Plus de 2 200 détenus sont sortis de prison, dont 124 y sont retournés depuis, a dit le colonel Sheikh Sulaiman Massaquoi, chef des services pénitentiaires.
Treize militaires et un civil suspectés d'être impliqués dans le coup de force sont en détention, a dit le ministre de l'Information. Les autorités ont indiqué mener une "chasse à l'homme" pour retrouver d'autres suspects.
32 hommes et 2 femmes recherchés comme "fugitifs"

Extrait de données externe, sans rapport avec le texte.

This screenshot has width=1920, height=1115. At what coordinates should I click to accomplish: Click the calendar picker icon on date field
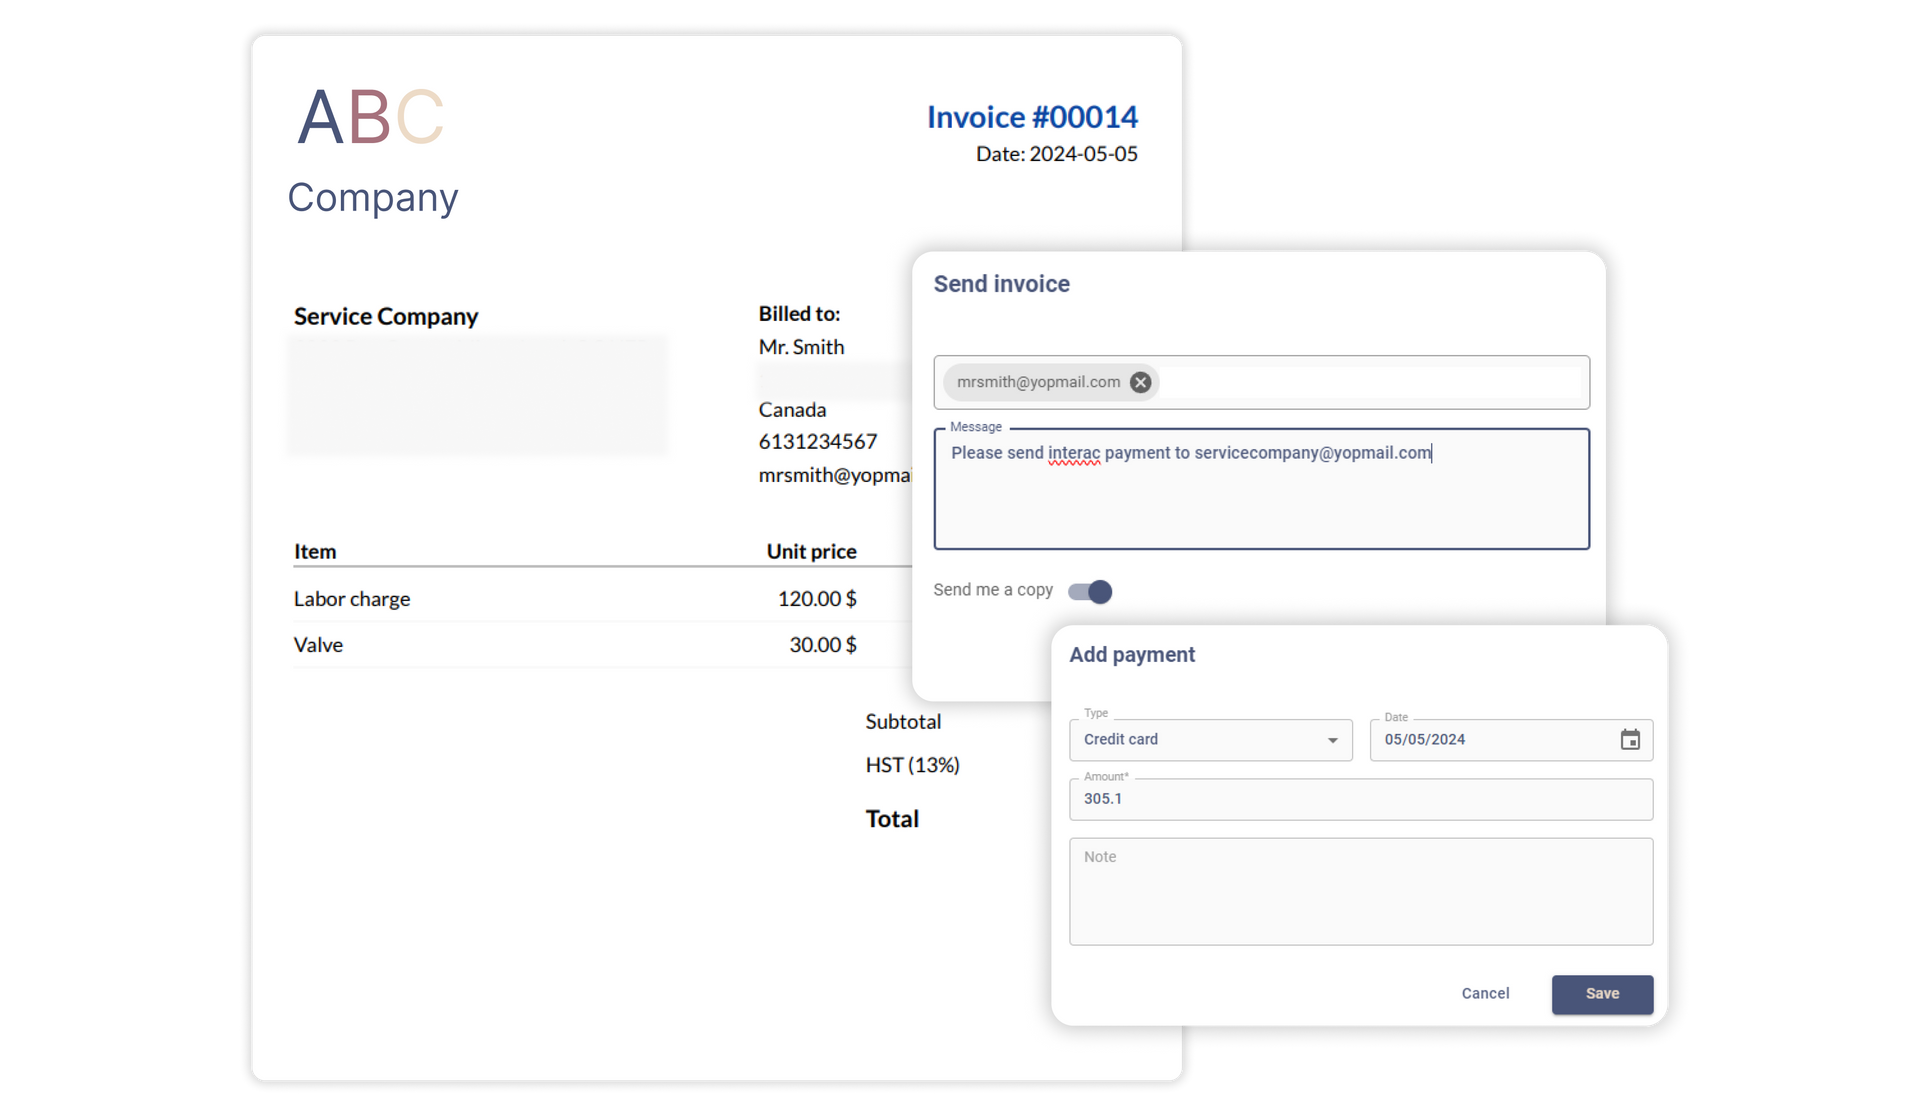coord(1629,739)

La police a publié mardi les photos et les noms de 32 hommes et 2 femmes recherchés comme "fugitifs", dont des soldats et des policiers en activité ou à la retraite. Et promis une "belle récompense" à quiconque fournira des informations conduisant à leur capture.

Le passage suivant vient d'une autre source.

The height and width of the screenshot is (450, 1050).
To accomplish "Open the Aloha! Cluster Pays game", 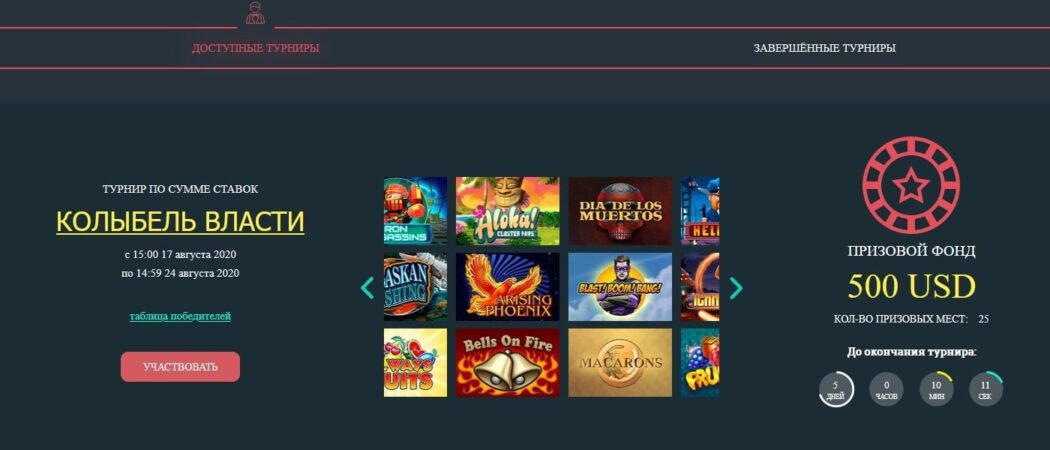I will (x=508, y=211).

Un nombre significatif de rebelles sont d'anciens gardes de l'ex-président Ernest Bai Koroma, a affirmé le chef d'état-major, le lieutenant-général Peter Lavahun. Il a invoqué les investigations toujours en cours pour se garder de se prononcer sur une implication de l'ancien président. Il a aussi reconnu que les meneurs restaient à identifier.
Les responsables ont indiqué, comme le suggéraient des photos circulant sur les réseaux sociaux, qu'un ancien membre de la garde rapprochée du président Koroma comptait parmi les personnes tuées.

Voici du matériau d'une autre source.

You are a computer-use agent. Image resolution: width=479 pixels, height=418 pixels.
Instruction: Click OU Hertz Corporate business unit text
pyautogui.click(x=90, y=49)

Ernest Bai Koroma, qui vit dans la capitale, avait condamné les violences dimanche dans un communiqué, et rapporté qu'un caporal assigné à sa garde avait été tué par balle dans le périmètre de sa résidence.
Les évènements ont réveillé le spectre d'un nouveau coup d'État dans une Afrique de l'Ouest qui, depuis 2020, en a connu au Mali, au Burkina Faso, au Niger et en Guinée, voisine de la Sierra Leone.
Le président Julius Maada Bio est apparu le soir même à la télévision pour assurer que "le calme [était] rétabli", et que la plupart des responsables avaient été arrêtés. Il a paru accréditer la motivation politique en parlant de "tentative visant à saper la paix et la stabilité".
Ses services ont publié lundi des photos de lui travaillant dans son bureau, puis recevant une délégation de haut niveau de la Communauté des États ouest-africains (Cédéao) et du Nigeria, le poids lourd régional, venue avec "un message de solidarité" selon la présidence sierra-léonaise.
Checkpoints et couvre-feu
Une partie des magasins a rouvert lundi dans Freetown, qui avait la veille des allures de ville fantôme. Les écoles en revanche sont restées fermées.
Des checkpoints ont été dressés sur les principaux axes routiers, où les membres des forces de sécurité fouillent les véhicules. Un couvre-feu est instauré de 21 h à 6 h (locales et GMT) jusqu'à nouvel ordre, a annoncé le ministère de la Communication.
"Nous encourageons nos concitoyens à reprendre le cours normal de leurs activités [...] mais nous continuons à les presser instamment de maintenir le calme et la vigilance et de signaler au poste de police le plus proche tout comportement suspect ou inhabituel", a-t-il dit.
Un musicien populaire, Alhaji Amadu Bah, condamné à plusieurs années de prison et filmé la veille en train de se faire la belle, a été filmé à nouveau alors qu'il retournait de son propre chef en prison avec un message pour ses fans : "Respectez la paix et la loi."